Prior to implementing Terraform at scale, deploying infrastructure was a manual process at AGL. Teams would submit a form and wait while the request made its way through the management ranks, getting approvals and cost codes, and eventually assigned to a resource who would build it. With Terraform, AGL has eliminated the manual process. Configuration files make sure infrastructure is built to tested, approved standards, helping teams provision infrastructure much faster. “Before Terraform, it would literally take a week to get a VM up and running,” Hermans said. “But now, we can deploy a new VM in less than 10 minutes.” The automated process has also improved security. According to Hermans, AGL’s old manual process required that security agents were manually installed to protect against vulnerabilities and connect VMs to patching servers. Sometimes this step was forgotten, and machines were at risk until the oversight was noticed. Terraform has helped AGL reduce this risk. Each new VM build includes the installation of security agents, and policies are enforced using Sentinel. As a result, as soon as a new resource is deployed, it’s compliant from a security perspective. According to Hermans, these benefits were clearly visible during the datacenter exit project and helped the teams overcome infrastructure challenges. “By publishing tested modules to the registry, third-party providers and partners could deploy quality virtual infrastructure faster,” he said. “The modules came pre-loaded with all required security settings, so our security teams could give fast approvals. In addition, migration teams could review our Git code library, see a vast assortment of infrastructure code for applications that have already been migrated, and use these as a source reference for quicker deployment.” Being able to provision VMs fast using Terraform helped AGL boost team productivity and complete the datacenter exit program in only two years. “Speed, no question, was a big benefit,” Hermans said. “Without Terraform, there’s no way we would’ve gotten out of the datacenters as quickly and as efficiently as we did.”

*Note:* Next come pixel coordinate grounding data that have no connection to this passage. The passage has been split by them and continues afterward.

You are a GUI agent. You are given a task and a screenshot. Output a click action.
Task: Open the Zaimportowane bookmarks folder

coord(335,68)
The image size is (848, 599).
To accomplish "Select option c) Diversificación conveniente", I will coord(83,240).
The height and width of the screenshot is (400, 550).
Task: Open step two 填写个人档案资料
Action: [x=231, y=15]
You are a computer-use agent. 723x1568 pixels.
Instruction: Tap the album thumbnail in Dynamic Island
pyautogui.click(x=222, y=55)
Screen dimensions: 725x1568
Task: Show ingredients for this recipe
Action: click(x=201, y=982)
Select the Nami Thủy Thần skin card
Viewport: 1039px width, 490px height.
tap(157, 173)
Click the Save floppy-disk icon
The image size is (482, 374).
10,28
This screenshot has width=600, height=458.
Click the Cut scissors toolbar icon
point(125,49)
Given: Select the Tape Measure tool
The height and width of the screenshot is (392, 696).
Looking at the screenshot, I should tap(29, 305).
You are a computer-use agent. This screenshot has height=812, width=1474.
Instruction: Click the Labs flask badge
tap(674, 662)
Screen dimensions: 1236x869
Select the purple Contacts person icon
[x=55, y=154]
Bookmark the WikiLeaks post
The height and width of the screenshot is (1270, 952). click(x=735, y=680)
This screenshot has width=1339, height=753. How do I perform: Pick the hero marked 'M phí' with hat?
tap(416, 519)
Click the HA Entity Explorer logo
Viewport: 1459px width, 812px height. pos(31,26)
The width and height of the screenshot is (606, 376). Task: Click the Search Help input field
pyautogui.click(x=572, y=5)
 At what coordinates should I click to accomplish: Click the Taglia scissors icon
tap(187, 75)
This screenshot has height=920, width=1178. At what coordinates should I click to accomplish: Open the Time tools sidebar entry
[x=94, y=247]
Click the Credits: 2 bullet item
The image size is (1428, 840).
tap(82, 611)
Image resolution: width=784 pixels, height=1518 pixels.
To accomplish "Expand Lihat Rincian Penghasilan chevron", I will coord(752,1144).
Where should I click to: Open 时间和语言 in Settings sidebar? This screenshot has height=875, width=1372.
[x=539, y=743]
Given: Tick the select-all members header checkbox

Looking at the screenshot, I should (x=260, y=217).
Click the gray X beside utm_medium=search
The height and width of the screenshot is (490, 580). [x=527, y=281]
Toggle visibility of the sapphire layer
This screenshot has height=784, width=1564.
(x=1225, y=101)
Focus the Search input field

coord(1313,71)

Terraform Enterprise helped AGL Energy complete its datacenter migration, eliminate the need for on-premises infrastructure, and move all its applications to the cloud. Since the migration, AGL’s cloud team is now focused on the next phase of the company’s cloud journey. This involves redeploying the “original” cloud deployments (those environments where approximately one-third of its applications were running before the datacenter exit program) using Terraform Cloud and the techniques learned during the migration to secure and improve those applications. In addition, the team is working to enhance their cloud footprint, migrating all their cloud environments again, using Terraform Cloud, to clean up any outliers, optimize cloud resources to reduce costs, and build in more mature access control features.

Today, AGL Energy runs all of its applications in Microsoft Azure, with the exception of a small footprint in AWS. As part of the company’s datacenter exit program, teams built 1,500 VMs and migrated more than 210 applications in approximately two years, eliminating the need for on-premises infrastructure.